Dalam kasus Ambalat ini, kalau ada kapal patroli Malaysia memasuki Ambalat bisa saja digiring masuk ke pelabuhan Indonesia selanjutnya ditangkap. “Kapal nelayan saja tidak boleh melanggar batas wilayah negara lain, apalagi kapal patroli atau kapal perang,” karena wilayah ambalat merupakan wilayah kedaulatan negara Republik Indonesia.
Potensi kekayaan sumber daya migas Blok ambalat sangat menjanjikan bagi pihak yang memilikinya. Menurut ahli geologi dari lembag konsultan exploration think tank Indonesia, Andang bachtiar, ambalat menyimpan cadangan potensial yakni 764 juta barel minyak dan 1,4 triliyun kaki kubik gas dari satu titik tambang saja sedangkan di sana ada 9 titik tambang . bahkan pakar perminyakan kurtubi menaksir , potensi pemasukan negara dari minyak ambalat bisa mencapai US$ 40 milyar . nilai yang sangt besar dan menjadi sangat rasional apabila kedua negara memperebutkan Blok ambalat tersebut .

• **INSTRUKSI TERTULIS 1**:
Ringkaslah potongan dokumen tentang Blok Ambalat di atas dalam dua kalimat.
• **INSTRUKSI TERTULIS 2**:
Tentukan apakah setiap pernyataan berikut sesuai dengan potongan dokumen di atas, lalu sertakan kutipan penentunya: (a) Cadangan 764 juta barel minyak berasal dari seluruh sembilan titik tambang. (b) Kurtubi menaksir potensi pemasukan negara dari minyak Ambalat dapat mencapai US$40 miliar. (c) Andang Bachtiar disebut sebagai pakar perminyakan.

• **MATERI HASIL EKSTRAKSI**:
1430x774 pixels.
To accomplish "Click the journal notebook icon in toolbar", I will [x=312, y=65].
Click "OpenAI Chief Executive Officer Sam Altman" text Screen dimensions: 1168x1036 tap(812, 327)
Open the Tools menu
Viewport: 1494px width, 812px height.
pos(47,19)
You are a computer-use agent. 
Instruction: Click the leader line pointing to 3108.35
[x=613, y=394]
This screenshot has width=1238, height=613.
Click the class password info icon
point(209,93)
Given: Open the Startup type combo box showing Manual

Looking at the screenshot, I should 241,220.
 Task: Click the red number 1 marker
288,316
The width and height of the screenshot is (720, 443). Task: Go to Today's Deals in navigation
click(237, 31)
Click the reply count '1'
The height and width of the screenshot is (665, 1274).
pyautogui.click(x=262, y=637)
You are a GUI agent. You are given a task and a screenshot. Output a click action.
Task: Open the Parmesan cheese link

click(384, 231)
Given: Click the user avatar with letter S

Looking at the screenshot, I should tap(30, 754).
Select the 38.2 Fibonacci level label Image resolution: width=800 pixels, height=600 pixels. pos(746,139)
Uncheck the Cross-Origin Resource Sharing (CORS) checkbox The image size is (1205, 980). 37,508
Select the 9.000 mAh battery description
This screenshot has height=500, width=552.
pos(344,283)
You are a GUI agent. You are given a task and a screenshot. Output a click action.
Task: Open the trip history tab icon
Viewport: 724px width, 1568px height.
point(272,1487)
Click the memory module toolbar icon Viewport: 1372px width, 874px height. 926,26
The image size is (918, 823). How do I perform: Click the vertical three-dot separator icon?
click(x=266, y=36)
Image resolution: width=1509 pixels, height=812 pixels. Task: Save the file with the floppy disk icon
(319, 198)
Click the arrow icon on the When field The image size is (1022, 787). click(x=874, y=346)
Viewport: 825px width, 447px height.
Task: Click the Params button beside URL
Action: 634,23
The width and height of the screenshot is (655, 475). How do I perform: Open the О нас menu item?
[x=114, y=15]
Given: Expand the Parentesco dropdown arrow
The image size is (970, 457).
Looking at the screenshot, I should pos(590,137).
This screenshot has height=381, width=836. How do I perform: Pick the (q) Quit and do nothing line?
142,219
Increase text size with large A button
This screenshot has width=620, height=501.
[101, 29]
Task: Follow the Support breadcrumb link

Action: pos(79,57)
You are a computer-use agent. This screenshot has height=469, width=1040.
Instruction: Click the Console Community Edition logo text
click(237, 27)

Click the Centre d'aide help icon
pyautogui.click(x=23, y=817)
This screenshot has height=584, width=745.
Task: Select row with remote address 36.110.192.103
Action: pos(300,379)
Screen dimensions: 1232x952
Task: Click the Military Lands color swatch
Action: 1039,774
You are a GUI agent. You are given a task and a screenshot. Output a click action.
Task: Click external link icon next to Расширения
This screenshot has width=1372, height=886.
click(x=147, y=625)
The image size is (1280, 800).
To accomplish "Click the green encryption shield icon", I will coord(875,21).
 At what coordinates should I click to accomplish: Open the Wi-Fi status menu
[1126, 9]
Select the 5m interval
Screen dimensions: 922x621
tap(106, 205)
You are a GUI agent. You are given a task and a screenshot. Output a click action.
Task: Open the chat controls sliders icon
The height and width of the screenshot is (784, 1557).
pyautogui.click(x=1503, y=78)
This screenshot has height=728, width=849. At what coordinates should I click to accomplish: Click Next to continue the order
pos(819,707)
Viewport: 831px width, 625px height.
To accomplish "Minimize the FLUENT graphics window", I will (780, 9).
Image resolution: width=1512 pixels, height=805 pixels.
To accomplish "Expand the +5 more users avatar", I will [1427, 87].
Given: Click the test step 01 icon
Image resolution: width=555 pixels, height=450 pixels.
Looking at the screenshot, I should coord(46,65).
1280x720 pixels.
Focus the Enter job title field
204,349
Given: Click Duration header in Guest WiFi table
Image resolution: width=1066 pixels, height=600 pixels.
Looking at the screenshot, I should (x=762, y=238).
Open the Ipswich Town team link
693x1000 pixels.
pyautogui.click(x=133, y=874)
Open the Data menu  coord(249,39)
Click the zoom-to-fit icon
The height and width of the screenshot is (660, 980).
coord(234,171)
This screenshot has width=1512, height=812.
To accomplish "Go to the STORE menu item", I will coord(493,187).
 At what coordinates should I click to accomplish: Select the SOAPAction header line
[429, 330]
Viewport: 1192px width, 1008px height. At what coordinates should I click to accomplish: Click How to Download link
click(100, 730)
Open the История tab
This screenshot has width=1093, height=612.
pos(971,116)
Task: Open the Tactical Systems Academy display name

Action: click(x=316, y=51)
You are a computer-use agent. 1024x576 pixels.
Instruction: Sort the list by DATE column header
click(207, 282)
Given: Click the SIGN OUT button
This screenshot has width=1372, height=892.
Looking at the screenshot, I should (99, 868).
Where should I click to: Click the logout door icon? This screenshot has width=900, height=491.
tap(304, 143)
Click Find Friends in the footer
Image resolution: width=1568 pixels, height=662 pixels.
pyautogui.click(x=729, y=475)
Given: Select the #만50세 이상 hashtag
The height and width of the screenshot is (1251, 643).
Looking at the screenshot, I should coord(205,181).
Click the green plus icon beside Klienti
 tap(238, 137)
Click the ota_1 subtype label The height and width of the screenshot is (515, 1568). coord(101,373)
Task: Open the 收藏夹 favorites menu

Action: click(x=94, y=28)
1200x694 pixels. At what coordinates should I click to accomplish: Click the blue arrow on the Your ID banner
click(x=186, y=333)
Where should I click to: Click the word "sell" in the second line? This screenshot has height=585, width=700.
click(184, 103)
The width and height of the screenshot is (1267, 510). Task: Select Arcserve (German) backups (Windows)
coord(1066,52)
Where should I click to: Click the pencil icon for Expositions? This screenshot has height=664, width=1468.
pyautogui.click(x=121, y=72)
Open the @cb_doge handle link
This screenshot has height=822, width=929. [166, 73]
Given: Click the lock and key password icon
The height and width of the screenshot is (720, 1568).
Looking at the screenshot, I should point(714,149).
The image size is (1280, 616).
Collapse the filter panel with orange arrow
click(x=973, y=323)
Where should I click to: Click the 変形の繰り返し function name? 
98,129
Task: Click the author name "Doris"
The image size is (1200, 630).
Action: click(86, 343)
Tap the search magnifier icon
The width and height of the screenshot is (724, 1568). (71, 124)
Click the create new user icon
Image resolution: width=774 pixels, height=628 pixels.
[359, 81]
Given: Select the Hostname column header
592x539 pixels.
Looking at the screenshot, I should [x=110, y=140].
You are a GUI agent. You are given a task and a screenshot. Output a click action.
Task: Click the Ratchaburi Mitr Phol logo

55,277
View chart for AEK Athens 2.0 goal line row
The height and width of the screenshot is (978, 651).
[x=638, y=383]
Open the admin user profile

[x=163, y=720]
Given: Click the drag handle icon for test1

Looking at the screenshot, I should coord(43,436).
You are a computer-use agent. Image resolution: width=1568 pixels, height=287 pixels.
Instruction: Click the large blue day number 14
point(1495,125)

• **JAWABAN 1**:
Kapal patroli Malaysia yang memasuki Ambalat dapat digiring ke pelabuhan Indonesia lalu ditangkap, karena Ambalat merupakan wilayah kedaulatan Republik Indonesia. Blok Ambalat menyimpan potensi migas yang sangat menjanjikan, yakni 764 juta barel minyak dan 1,4 triliun kaki kubik gas dari satu titik tambang di antara sembilan titik, dengan taksiran pemasukan negara hingga US$40 miliar.

• **JAWABAN 2**:
(a) Tidak: "dari satu titik tambang saja sedangkan di sana ada 9 titik tambang".
(b) Ya: "potensi pemasukan negara dari minyak ambalat bisa mencapai US$ 40 milyar".
(c) Tidak: "ahli geologi dari lembag konsultan exploration think tank Indonesia".